ChineseDocumentSplitter.__init__

def __init__(split_by: Literal["word", "sentence", "passage", "page", "line",
                               "period", "function"] = "word",
             split_length: int = 1000,
             split_overlap: int = 200,
             split_threshold: int = 0,
             respect_sentence_boundary: bool = False,
             splitting_function: Optional[Callable] = None,
             granularity: Literal["coarse", "fine"] = "coarse")

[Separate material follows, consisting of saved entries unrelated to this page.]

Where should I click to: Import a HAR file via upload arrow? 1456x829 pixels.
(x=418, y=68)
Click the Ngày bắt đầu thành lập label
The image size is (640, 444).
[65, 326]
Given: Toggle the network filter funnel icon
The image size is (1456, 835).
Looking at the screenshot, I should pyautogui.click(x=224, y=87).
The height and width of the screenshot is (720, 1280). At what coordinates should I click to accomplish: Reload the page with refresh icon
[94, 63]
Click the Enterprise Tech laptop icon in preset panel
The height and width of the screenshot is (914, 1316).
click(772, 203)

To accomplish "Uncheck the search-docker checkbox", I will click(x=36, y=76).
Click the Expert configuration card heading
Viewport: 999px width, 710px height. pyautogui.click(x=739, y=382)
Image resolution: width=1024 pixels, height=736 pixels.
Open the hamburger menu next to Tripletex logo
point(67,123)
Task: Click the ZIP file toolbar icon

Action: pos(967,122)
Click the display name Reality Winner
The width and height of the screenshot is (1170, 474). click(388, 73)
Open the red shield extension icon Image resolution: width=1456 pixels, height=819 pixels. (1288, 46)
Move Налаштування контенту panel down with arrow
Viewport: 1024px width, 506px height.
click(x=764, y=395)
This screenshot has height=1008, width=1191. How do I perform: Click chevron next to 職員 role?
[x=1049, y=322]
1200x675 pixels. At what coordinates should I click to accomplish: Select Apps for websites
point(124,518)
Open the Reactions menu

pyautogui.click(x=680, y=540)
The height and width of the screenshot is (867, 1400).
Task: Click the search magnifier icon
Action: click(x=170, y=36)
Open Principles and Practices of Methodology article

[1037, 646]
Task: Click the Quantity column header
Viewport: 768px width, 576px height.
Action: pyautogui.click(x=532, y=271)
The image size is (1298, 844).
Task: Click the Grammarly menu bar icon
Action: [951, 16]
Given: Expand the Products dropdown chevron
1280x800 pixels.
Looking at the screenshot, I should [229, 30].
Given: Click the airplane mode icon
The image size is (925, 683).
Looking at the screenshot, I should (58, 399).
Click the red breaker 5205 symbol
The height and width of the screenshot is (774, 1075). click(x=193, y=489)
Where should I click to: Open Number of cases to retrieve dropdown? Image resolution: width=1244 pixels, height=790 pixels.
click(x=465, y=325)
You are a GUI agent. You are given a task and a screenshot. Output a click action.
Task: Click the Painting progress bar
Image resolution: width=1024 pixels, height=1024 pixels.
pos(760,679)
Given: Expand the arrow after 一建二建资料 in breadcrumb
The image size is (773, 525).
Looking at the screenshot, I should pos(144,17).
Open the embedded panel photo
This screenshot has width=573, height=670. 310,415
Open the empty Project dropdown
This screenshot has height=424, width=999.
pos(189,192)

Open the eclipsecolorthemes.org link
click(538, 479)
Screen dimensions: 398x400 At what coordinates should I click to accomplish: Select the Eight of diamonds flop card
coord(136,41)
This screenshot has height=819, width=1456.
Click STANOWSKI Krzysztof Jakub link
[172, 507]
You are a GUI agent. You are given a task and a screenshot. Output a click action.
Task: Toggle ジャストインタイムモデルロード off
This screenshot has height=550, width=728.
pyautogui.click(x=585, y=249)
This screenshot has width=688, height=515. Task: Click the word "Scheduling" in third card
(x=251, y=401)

Initialize the ChineseDocumentSplitter component.

Arguments:

  • split_by: The unit for splitting your documents. Choose from:
  • word for splitting by spaces (" ")
  • period for splitting by periods (".")
  • page for splitting by form feed ("\f")
  • passage for splitting by double line breaks ("\n\n")
  • line for splitting each line ("\n")
  • sentence for splitting by HanLP sentence tokenizer
  • split_length: The maximum number of units in each split.
  • split_overlap: The number of overlapping units for each split.
  • split_threshold: The minimum number of units per split. If a split has fewer units than the threshold, it's attached to the previous split.
  • respect_sentence_boundary: Choose whether to respect sentence boundaries when splitting by "word". If True, uses HanLP to detect sentence boundaries, ensuring splits occur only between sentences.
  • splitting_function: Necessary when split_by is set to "function". This is a function which must accept a single str as input and return a list of str as output, representing the chunks after splitting.
  • granularity: The granularity of Chinese word segmentation, either 'coarse' or 'fine'.

Raises:

  • ValueError: If the granularity is not 'coarse' or 'fine'.

ChineseDocumentSplitter.run

def run(documents: List[Document]) -> Dict[str, List[Document]]

Split documents into smaller chunks.

Arguments:

  • documents: The documents to split.

Raises:

  • RuntimeError: If the Chinese word segmentation model is not loaded.

Returns:

A dictionary containing the split documents.

ChineseDocumentSplitter.warm_up

def warm_up() -> None

Warm up the component by loading the necessary models.

ChineseDocumentSplitter.chinese_sentence_split

def chinese_sentence_split(text: str) -> List[Dict[str, Any]]

Split Chinese text into sentences.

Arguments:

  • text: The text to split.

Returns:

A list of split sentences.

ChineseDocumentSplitter.to_dict

def to_dict() -> Dict[str, Any]

Serializes the component to a dictionary.

ChineseDocumentSplitter.from_dict

@classmethod
def from_dict(cls, data: Dict[str, Any]) -> "ChineseDocumentSplitter"

Deserializes the component from a dictionary.